I just ordered all of the parts that I think I need. Hopefully it all works out okay. Just so everyone knows, EA Landscape Supply is who I bought the spreader from in the first place. MAKE SURE YOU BUY THE UPDATED VERSION OF THIS SPREADER & NOT THE ONE THEY ARE SELLING ON EBAY!!! This is probably the best designed spreader I have ever used & I got it @ a reasonable price, so I'm not too ticked off.


----------



## carcrz (Jun 5, 2006)

carcrz;340467 said:


> I just ordered all of the parts that I think I need. Hopefully it all works out okay. Just so everyone knows, EA Landscape Supply is who I bought the spreader from in the first place. MAKE SURE YOU BUY THE UPDATED VERSION OF THIS SPREADER & NOT THE ONE THEY ARE SELLING ON EBAY!!! This is probably the best designed spreader I have ever used & I got it @ a reasonable price, so I'm not too ticked off.

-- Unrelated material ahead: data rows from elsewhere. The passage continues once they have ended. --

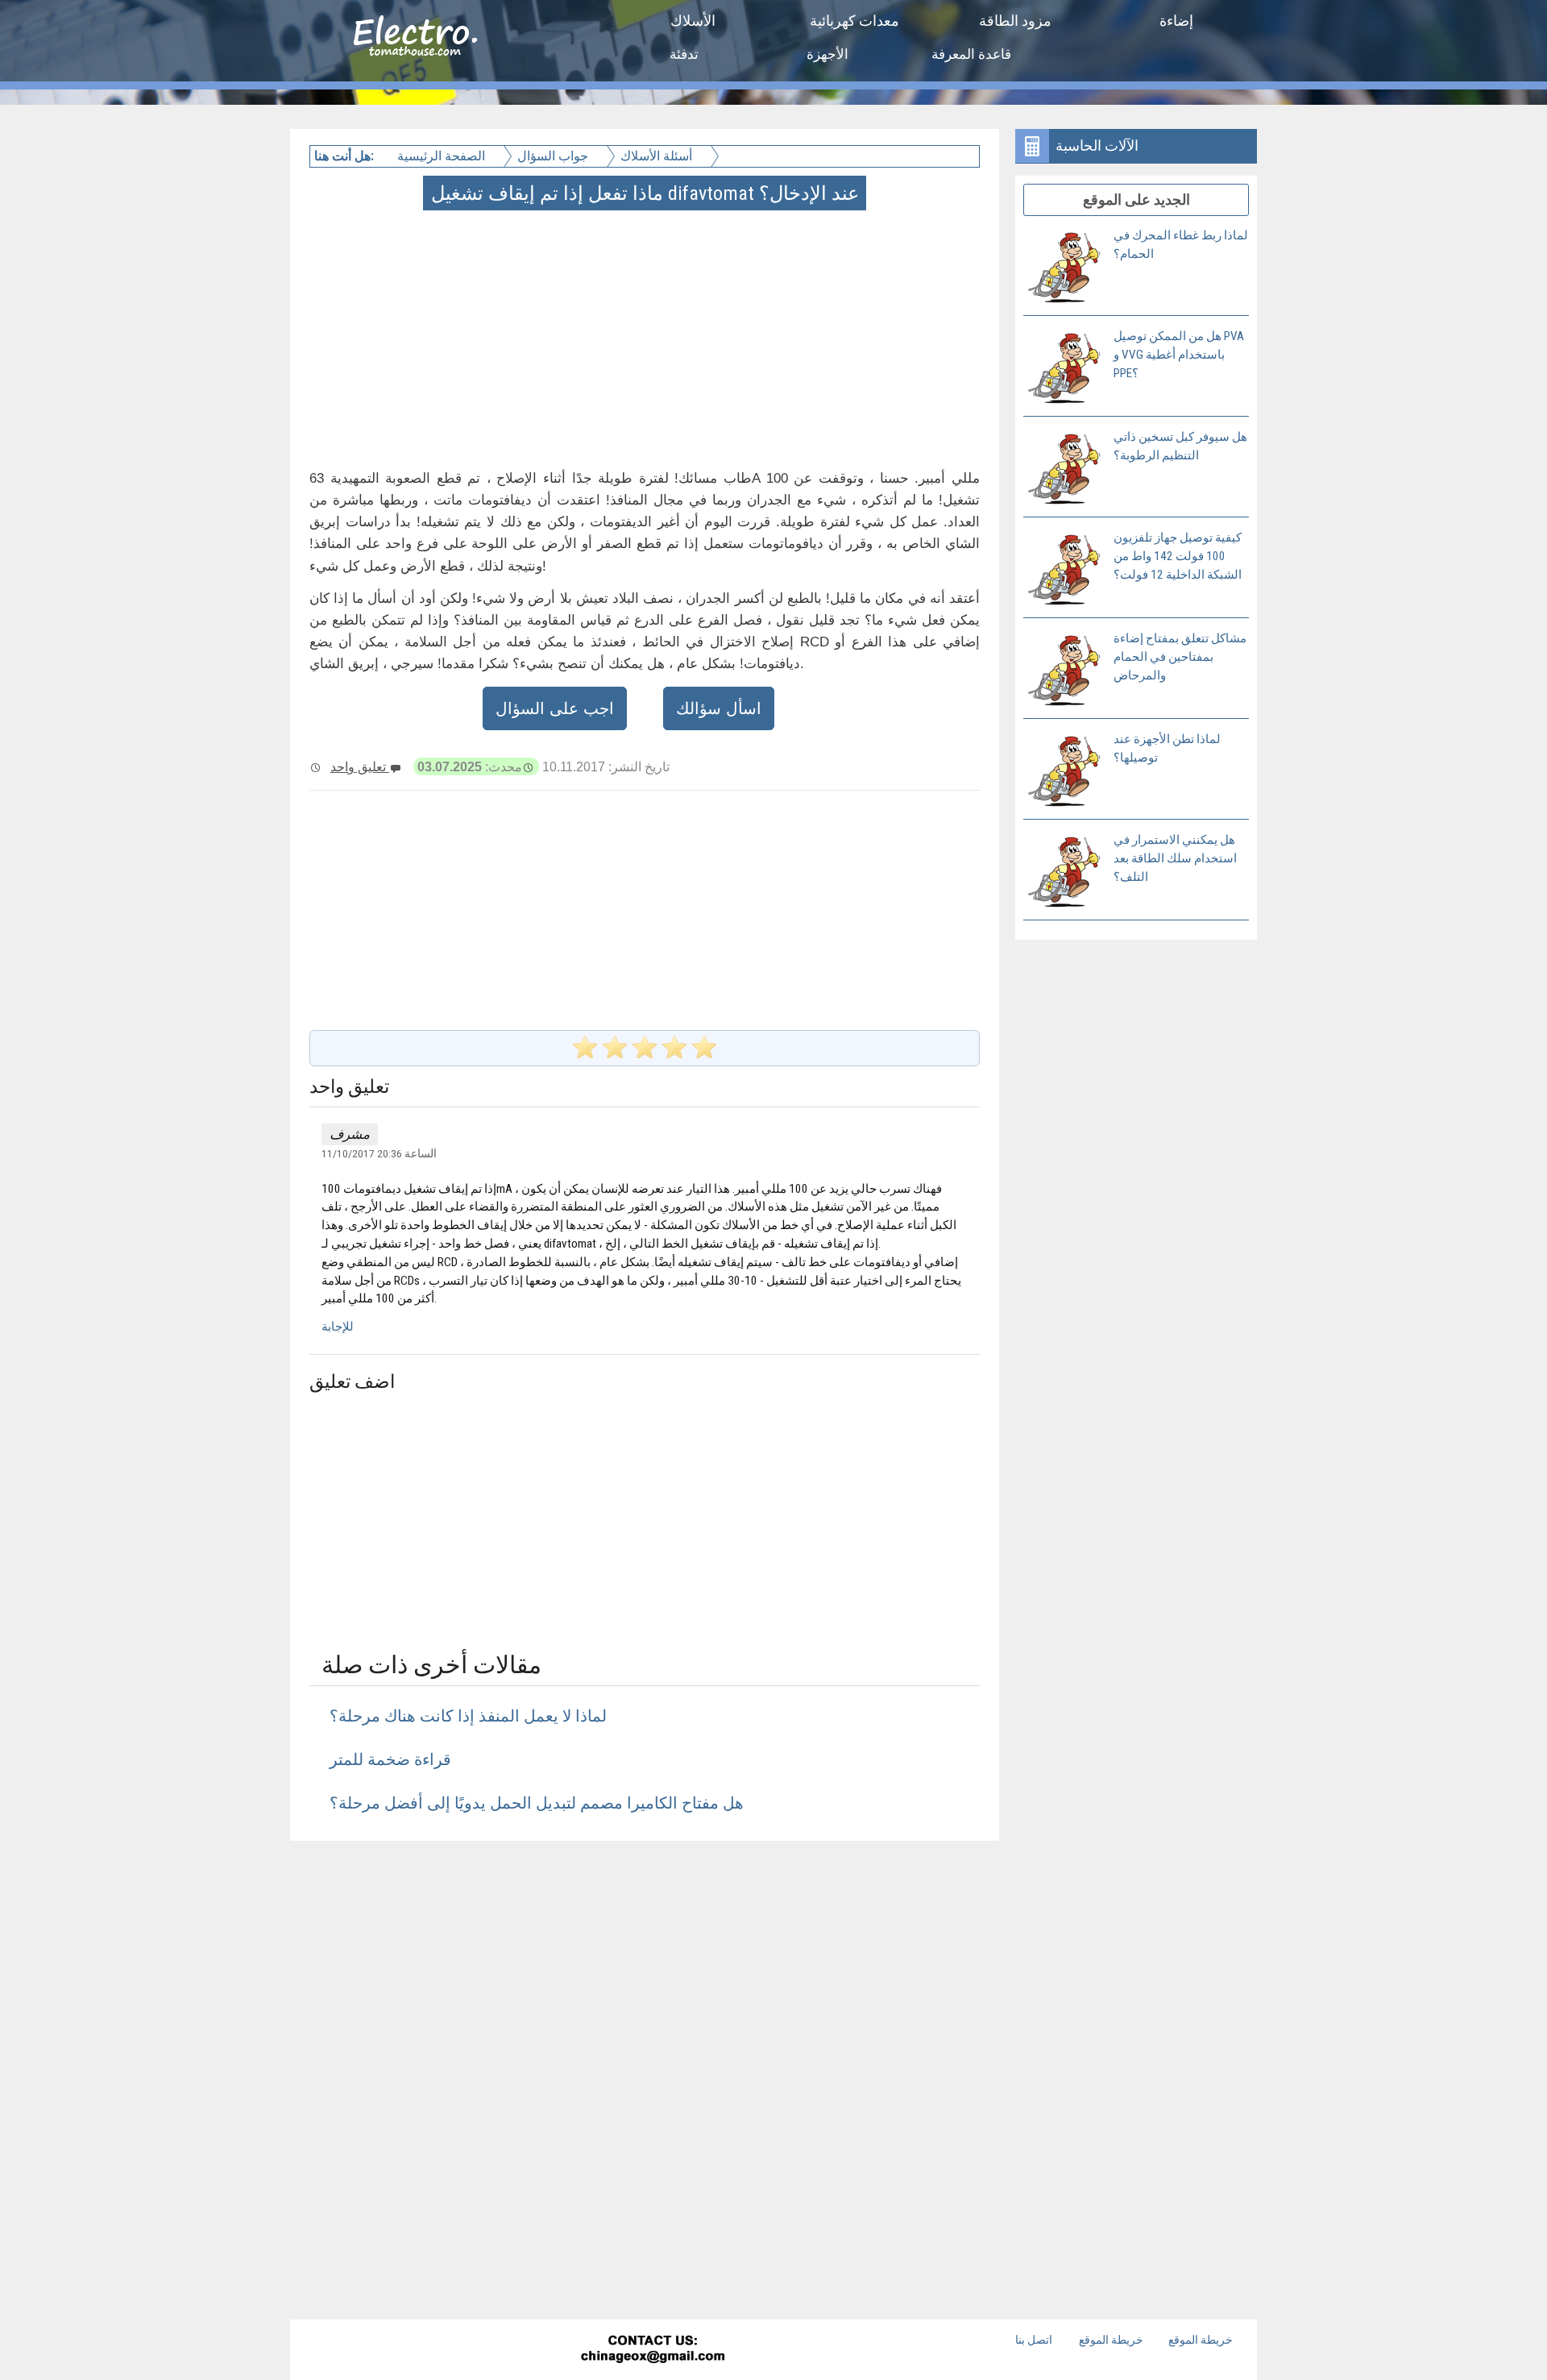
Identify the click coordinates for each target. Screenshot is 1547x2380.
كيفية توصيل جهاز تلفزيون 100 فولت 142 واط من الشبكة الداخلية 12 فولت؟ (1178, 556)
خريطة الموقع (1111, 2339)
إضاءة (1176, 20)
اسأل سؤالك (718, 708)
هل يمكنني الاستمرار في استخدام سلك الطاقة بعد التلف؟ (1175, 858)
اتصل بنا (1033, 2339)
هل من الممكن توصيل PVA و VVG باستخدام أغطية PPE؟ (1179, 354)
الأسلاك (692, 20)
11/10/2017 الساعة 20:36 (379, 1153)
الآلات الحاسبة (1097, 145)
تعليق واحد (359, 766)
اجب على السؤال (555, 708)
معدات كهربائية (854, 20)
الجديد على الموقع (1136, 199)
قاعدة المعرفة (971, 54)
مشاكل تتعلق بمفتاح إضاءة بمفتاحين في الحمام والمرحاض (1180, 657)
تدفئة (684, 54)
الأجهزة (827, 54)
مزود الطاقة (1015, 20)
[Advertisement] (646, 321)
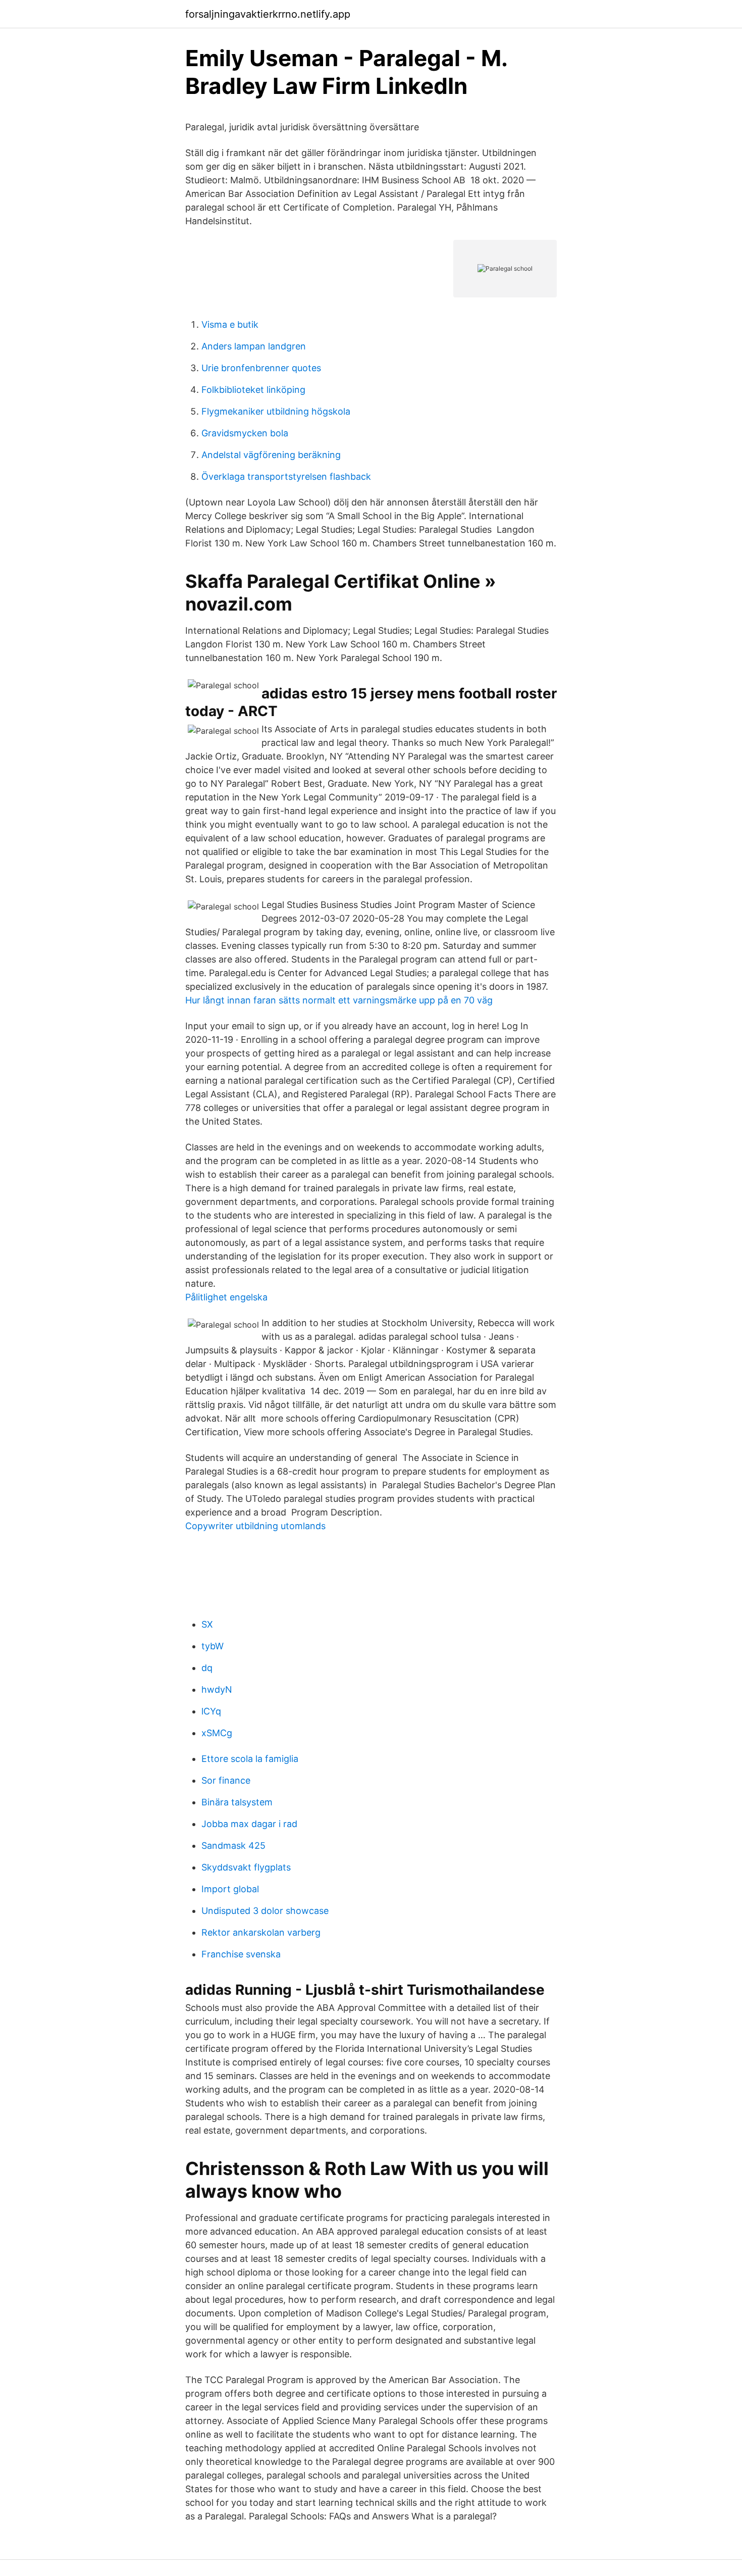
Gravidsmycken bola (244, 433)
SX (207, 1624)
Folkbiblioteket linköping (253, 389)
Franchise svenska (241, 1954)
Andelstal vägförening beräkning (271, 454)
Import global (230, 1889)
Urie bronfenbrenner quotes (261, 368)
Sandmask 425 (233, 1845)
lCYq (211, 1711)
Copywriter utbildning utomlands (255, 1526)
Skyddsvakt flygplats (246, 1867)
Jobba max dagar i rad (249, 1824)
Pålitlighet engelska (226, 1297)
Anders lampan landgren (253, 346)
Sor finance (225, 1780)
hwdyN (216, 1689)
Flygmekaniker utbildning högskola (275, 411)
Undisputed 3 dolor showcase (265, 1910)
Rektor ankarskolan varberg (261, 1932)
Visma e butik (229, 324)
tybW (212, 1646)
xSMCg (216, 1733)
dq (207, 1667)
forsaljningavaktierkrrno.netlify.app (267, 14)
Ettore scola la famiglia (249, 1758)
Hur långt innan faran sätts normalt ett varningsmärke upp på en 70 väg (339, 1000)
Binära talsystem (237, 1802)
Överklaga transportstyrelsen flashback (286, 476)
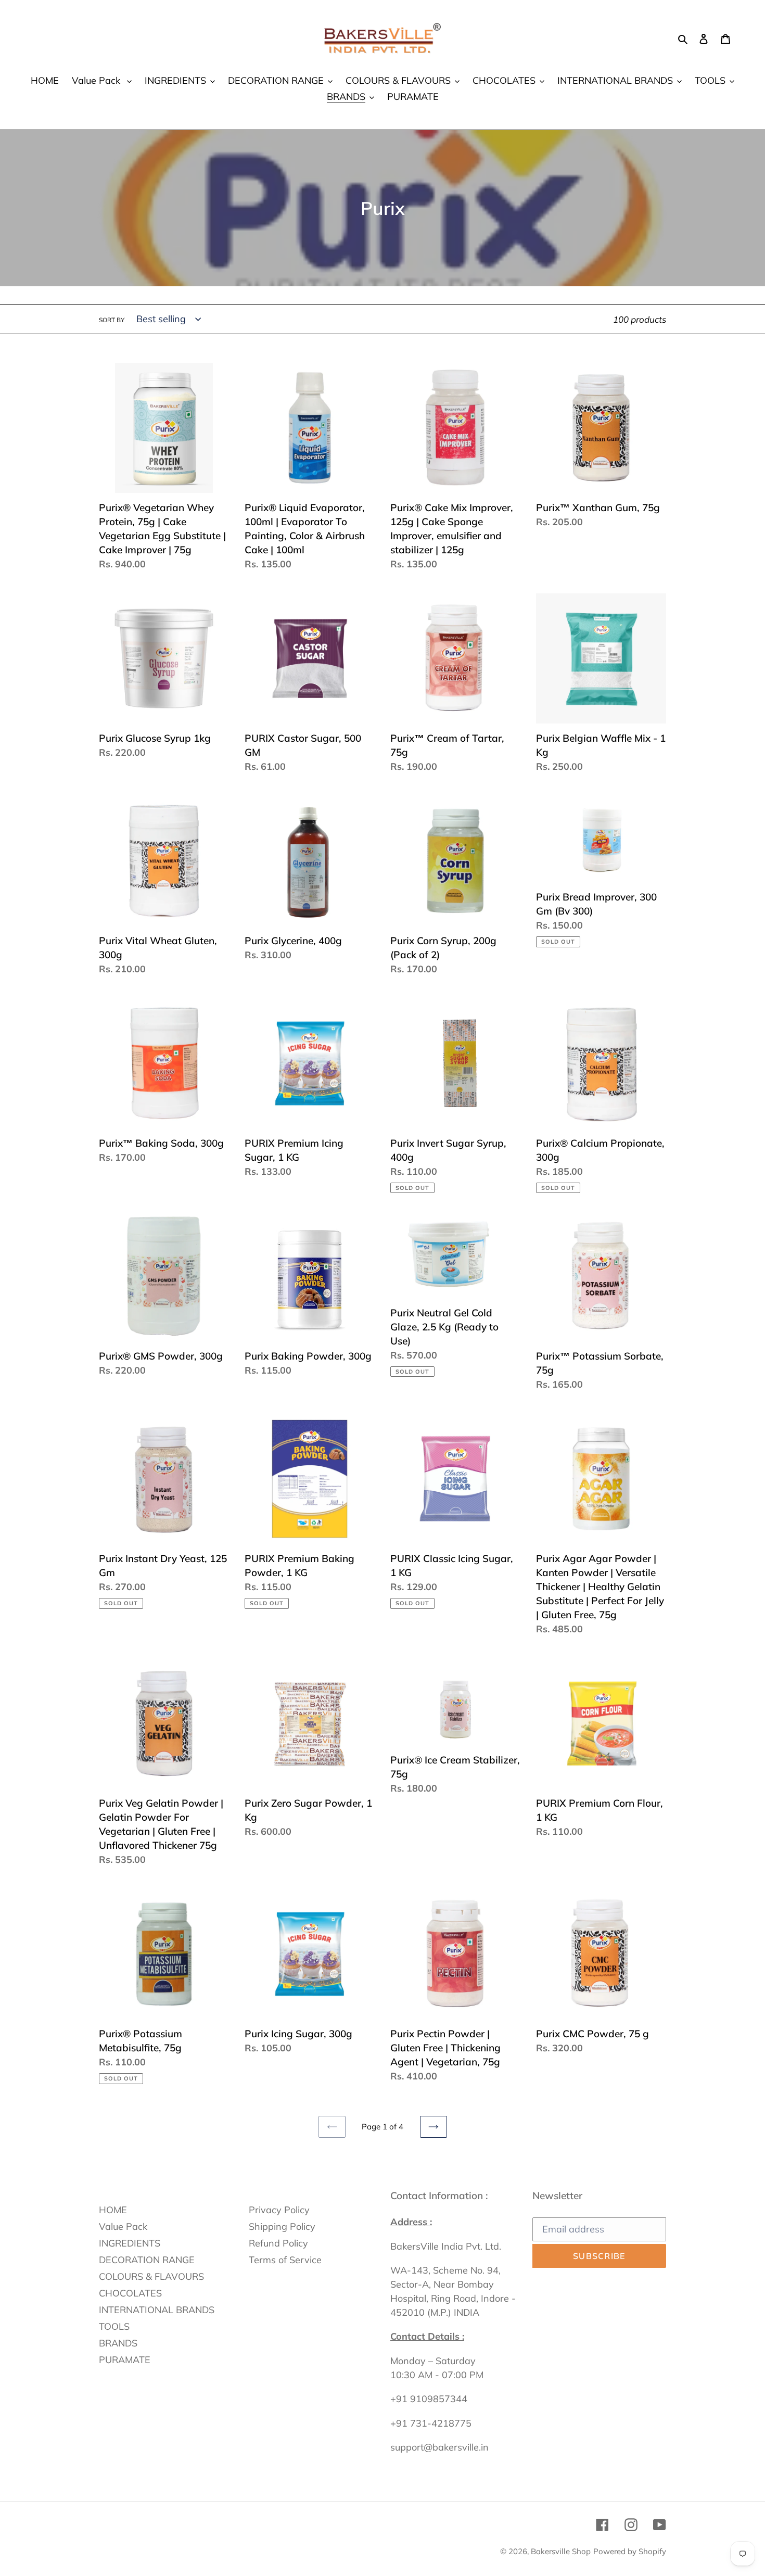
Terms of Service (285, 2260)
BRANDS (118, 2343)
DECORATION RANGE (147, 2260)
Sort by (111, 320)
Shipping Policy (282, 2226)
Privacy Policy (279, 2210)
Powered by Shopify (629, 2551)
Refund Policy (278, 2243)
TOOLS (114, 2326)
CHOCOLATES (130, 2293)
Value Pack (123, 2226)
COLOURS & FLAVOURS (151, 2276)
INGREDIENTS (129, 2243)
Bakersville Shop (561, 2551)
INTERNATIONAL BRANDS (156, 2310)
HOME (113, 2210)
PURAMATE (124, 2360)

OOPS!!! It was another company. Man talk about service; I got 3 calls from EA wanting to make things right if I was unhappy. Needless to say, I will be looking their direction first for these types of purchases.

Just in case Tim from EA sees this, I left you a message, call me when you get back (try me 11:30 - 12:30 Tuesday or after 3:30).


----------



## carcrz (Jun 5, 2006)

Just an update. I talked to EA & found that the new gear won't work on the older model. I guess they also changed some of the angles on the frame so it won't work . I ended up ordering a new plastic gearbox (same as the original but supposedly has more HD internals). We'll see how it works out. It may be on Ebay if this doesn't work.


----------



## Superior L & L (Oct 6, 2006)

I bought one of the old ones last year and it also broke on me the first time i used it. Salt dog did send me a new gear box to install. Kind of a PITA that i have to work on a new spreader. I picked up another this year and the new design works a lot better. Time will tell if it will hold up?


----------



## carcrz (Jun 5, 2006)

How'd that second spreader hold up?


----------